Abstract

The lack of treatment options for surgically inaccessible cavernous malformations has made radiosurgery a possible alternative to conservative management. The few previous reports of radiosurgical efficacy have been limited by small numbers, short follow-up, or lack of attention to the full spectrum of end points, including neurological disability. In an attempt to elucidate the risk-to-benefit ratio of radiosurgery for cavernous malformations, we undertook a retrospective analysis of of 95 patients with 98 lesions treated by the late Raymond N. Kjellberg.
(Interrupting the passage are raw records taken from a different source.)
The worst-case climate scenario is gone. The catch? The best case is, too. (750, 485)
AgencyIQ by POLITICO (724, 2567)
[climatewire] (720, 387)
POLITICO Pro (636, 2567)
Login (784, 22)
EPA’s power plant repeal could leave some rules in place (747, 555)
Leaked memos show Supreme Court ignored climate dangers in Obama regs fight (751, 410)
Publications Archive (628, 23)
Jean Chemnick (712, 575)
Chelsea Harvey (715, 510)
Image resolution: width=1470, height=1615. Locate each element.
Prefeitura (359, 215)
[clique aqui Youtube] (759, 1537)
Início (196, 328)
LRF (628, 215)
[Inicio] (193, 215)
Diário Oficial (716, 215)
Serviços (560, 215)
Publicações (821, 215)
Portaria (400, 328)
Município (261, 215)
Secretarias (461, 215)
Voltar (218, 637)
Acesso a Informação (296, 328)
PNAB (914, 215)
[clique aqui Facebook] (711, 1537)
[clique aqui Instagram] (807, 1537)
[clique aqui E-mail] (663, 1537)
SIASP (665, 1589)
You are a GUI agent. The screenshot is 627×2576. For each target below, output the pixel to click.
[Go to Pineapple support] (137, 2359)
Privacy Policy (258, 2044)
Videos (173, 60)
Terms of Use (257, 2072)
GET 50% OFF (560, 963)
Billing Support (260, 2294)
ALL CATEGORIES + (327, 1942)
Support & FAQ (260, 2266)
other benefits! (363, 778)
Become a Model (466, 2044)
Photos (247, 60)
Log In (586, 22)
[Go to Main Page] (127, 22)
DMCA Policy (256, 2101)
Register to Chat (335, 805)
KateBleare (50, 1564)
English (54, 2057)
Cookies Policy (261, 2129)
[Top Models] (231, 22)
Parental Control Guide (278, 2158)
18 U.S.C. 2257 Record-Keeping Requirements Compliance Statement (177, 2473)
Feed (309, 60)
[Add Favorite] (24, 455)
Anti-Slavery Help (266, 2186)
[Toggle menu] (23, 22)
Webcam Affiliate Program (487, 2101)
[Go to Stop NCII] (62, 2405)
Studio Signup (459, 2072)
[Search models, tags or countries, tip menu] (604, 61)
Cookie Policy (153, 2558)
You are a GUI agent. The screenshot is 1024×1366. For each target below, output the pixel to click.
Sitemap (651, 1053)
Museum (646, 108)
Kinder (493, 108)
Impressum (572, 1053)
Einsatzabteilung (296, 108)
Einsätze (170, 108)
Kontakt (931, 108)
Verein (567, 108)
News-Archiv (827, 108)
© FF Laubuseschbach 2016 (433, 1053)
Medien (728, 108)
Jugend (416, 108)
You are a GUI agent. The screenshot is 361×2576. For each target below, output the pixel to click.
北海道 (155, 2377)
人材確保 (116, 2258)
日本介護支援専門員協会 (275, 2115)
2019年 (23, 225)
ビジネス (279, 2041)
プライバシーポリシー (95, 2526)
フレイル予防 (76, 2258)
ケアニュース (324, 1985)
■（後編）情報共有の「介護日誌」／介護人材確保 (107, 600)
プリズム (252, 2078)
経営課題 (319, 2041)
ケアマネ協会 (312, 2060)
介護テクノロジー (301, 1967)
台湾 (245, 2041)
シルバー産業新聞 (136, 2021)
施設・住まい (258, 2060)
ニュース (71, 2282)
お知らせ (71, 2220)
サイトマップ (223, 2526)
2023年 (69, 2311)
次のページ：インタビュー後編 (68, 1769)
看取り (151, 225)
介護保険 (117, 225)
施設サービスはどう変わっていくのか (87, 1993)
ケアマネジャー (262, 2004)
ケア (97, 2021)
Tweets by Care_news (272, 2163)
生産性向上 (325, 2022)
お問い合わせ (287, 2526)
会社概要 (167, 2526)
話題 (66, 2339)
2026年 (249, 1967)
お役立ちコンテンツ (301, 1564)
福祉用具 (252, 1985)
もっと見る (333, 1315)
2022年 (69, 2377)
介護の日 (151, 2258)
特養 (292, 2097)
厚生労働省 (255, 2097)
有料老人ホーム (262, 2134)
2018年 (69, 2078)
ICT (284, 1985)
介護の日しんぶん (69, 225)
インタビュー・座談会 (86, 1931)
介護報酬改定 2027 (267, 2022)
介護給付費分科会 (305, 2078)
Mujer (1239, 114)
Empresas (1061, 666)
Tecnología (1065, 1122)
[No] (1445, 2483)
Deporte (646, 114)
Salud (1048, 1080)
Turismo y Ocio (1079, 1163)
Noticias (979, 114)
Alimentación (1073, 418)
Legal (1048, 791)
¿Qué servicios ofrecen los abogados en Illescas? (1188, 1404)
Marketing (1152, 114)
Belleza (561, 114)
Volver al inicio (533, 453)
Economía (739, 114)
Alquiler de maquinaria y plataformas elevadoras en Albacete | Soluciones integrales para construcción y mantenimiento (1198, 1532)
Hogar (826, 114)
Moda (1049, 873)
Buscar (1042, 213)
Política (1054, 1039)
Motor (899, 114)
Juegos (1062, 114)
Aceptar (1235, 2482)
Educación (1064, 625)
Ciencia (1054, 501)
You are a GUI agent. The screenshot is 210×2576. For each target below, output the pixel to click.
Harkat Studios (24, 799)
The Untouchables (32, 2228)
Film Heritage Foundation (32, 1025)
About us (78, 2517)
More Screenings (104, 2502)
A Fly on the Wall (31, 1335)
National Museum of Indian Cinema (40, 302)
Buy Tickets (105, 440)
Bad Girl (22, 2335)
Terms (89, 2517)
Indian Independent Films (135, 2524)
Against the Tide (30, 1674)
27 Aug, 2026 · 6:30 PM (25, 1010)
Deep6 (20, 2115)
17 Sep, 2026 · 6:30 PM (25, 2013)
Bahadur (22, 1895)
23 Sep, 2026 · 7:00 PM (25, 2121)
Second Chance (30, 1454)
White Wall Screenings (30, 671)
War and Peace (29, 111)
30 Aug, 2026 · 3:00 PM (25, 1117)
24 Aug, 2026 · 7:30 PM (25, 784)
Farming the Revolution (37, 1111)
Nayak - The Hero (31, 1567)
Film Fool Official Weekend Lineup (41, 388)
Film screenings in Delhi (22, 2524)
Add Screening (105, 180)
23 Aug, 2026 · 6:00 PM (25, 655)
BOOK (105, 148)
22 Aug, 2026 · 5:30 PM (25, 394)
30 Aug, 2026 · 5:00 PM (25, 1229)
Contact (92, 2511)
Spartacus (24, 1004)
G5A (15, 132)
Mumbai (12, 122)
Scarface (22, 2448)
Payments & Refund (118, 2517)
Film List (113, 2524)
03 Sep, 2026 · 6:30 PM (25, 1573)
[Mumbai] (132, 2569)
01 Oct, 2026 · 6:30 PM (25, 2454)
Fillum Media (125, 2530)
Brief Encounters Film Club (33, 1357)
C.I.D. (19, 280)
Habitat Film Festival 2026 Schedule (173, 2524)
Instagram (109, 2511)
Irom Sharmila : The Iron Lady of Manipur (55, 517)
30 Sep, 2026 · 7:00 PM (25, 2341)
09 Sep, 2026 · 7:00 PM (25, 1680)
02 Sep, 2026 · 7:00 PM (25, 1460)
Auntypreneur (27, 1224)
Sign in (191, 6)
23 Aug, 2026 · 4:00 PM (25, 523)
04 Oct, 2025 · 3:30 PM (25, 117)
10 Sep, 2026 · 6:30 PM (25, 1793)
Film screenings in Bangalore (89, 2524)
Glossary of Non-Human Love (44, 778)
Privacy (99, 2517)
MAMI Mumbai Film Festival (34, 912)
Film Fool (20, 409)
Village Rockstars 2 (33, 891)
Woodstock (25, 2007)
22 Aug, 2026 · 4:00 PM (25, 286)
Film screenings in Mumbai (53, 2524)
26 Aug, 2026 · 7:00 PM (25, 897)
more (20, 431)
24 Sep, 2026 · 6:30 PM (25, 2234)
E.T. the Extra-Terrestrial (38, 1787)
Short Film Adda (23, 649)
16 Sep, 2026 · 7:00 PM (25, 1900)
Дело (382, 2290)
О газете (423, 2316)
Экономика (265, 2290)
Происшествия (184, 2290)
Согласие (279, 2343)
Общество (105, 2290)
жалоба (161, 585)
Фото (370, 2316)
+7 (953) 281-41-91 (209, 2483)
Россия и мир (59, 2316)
Patients were followed for an average of 5.4 years (range, 0.3-12.3 yr), and data regarding hemorrhage, seizure, neurological disability, and incidence of radiation-induced complications were gathered. The analysis revealed a drop in annual hemorrhage rates from 17.3% per lesion per year before treatment to 4.5% per lesion per year after a latency period of 2 years. Improvement in seizure control was evident. However, a 16% incidence of permanent neurological deficit and a 3% mortality rate were attributable to radiographically confirmed radiation-induced complications. Neurological disability scores, measured by the modified Rankin disability scale, indicated a significant decline in neurological functioning during the follow-up interval, a result of the combined effects of radiation-related injury, hemorrhage, and clinical progression of the lesion. We conclude that although radiosurgery does seem to reduce hemorrhage, there is potential for complications and continued lesion progression after radiosurgery. These risks and benefits must be carefully balanced against the natural history of untreated lesions if the use of radiosurgery is considered.